ASSIGNMENT: Word for word, restate every entry shown below.

[RECORD EXTRACTS — start]

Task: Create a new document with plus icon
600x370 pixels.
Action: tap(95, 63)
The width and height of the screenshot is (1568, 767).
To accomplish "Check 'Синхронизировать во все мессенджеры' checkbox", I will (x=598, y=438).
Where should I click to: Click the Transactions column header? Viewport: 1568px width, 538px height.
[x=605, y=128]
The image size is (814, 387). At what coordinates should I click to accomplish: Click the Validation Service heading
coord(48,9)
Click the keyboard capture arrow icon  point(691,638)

[RECORD EXTRACTS — finish]

SOLUTION TO THE PROBLEM:
Task: Create a new document with plus icon
600x370 pixels.
Action: tap(95, 63)
The width and height of the screenshot is (1568, 767).
To accomplish "Check 'Синхронизировать во все мессенджеры' checkbox", I will (x=598, y=438).
Where should I click to: Click the Transactions column header? Viewport: 1568px width, 538px height.
[x=605, y=128]
The image size is (814, 387). At what coordinates should I click to accomplish: Click the Validation Service heading
coord(48,9)
Click the keyboard capture arrow icon  point(691,638)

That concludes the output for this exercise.